WeedTV Exclusive: Yes on Question 2
On September 5, 1933, Nevadans concerned about the health and safety of their families and communities decided to repeal the failed policy of alcohol prohibition. On November 8, 2016, they will have the opportunity to vote on an initiative to end the equally harmful and ineffective policy of marijuana prohibition.
Regulate Marijuana Like Alcohol is a committee formed to support Question 2, a ballot initiative that would make marijuana legal for adults 21 years of age and older and establish a system in which marijuana is regulated and taxed similarly to alcohol. It represents a coalition of citizens, community leaders, businesses, and organizations that recognize marijuana prohibition has been just as big of a failure as alcohol prohibition, and believe it’s time for a more sensible marijuana policy.
Our coalition collected more than 101,667 valid signatures of registered Nevada voters, including a minimum number of signatures in each of the state’s four congressional districts, to qualify for the November 2016 ballot.
What the Initiative DOES……..
Ends marijuana prohibition:
The initiative removes all legal penalties for the personal use and possession of up to one ounce of marijuana or one-eighth of an ounce of concentrated marijuana for adults 21 years of age and older. Adults will be able to purchase marijuana from licensed retail marijuana stores, and those who do not live within 25 miles of a retail marijuana store will be allowed grow up to six marijuana plants in an enclosed locked area.
Regulates marijuana production and sales:
The initiative creates a system of licensed marijuana retail stores, distributors, cultivation facilities, product manufacturers, and testing facilities, which will be overseen by the Nevada Department of Taxation. The Department will adopt and enforce rules regarding testing, packaging, labeling, and tracking marijuana products. It will also establish business licensing procedures, security requirements, and restrictions on signage and advertising. Local governments will have the ability to adopt and enforce local marijuana control measures pertaining to zoning and land use for marijuana establishments.
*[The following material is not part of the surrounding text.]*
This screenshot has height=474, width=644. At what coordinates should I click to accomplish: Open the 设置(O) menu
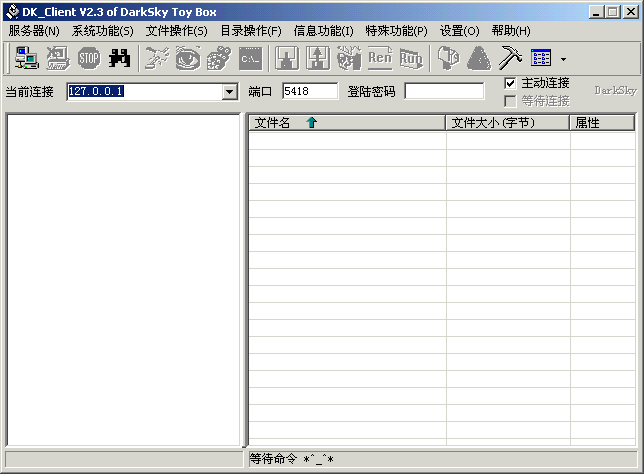click(x=459, y=31)
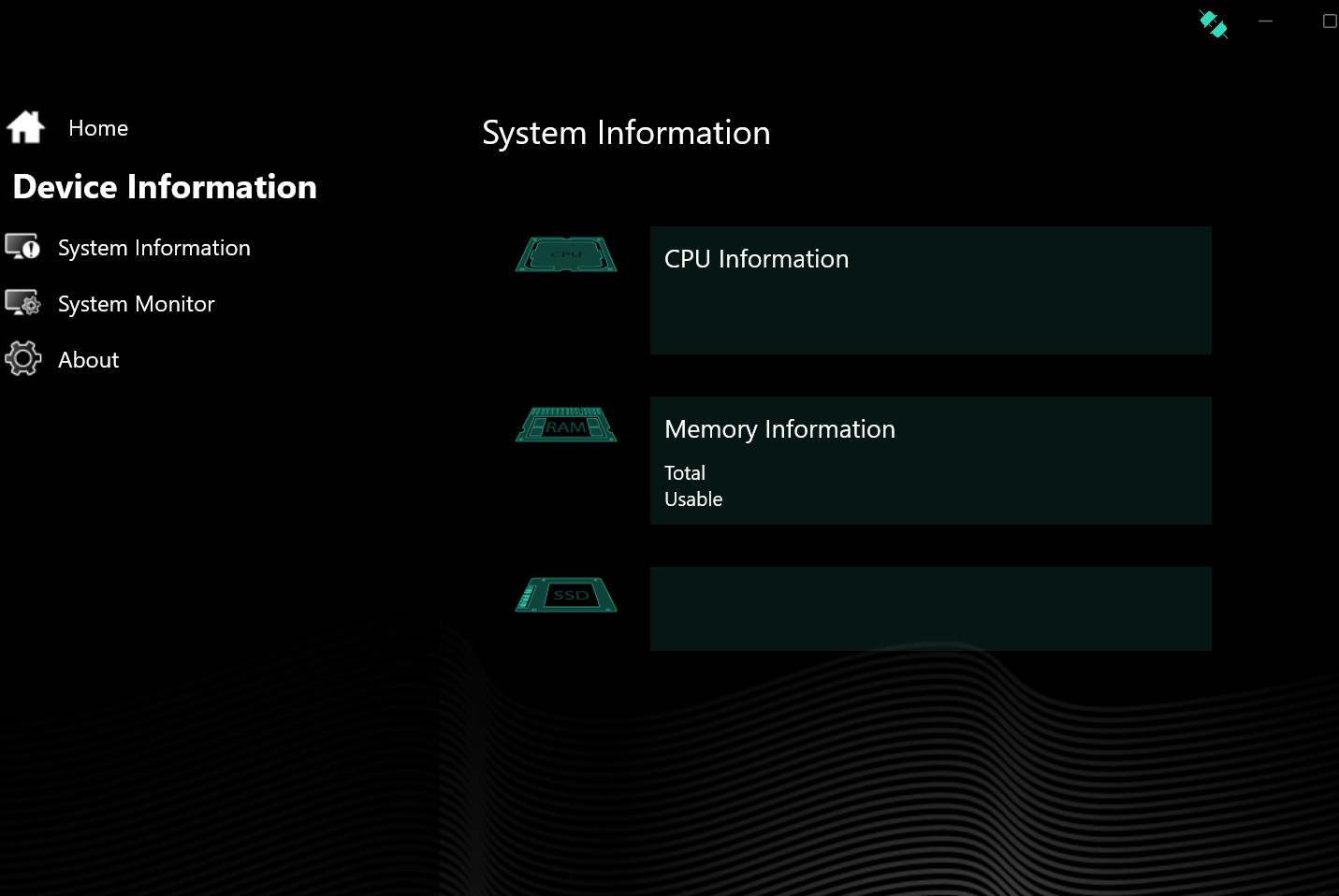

The initiative establishes a 15% excise tax on wholesale marijuana sales, to be paid by licensed cultivators. Retail marijuana sales will be subject to standard state and local sales taxes, just like sales of any other tangible product. The taxes and fees paid by licensed marijuana businesses will first be used to fund state and local implementation and enforcement of regulations. All remaining revenue will be deposited in the State Distributive School Account and used to support public K-12 education.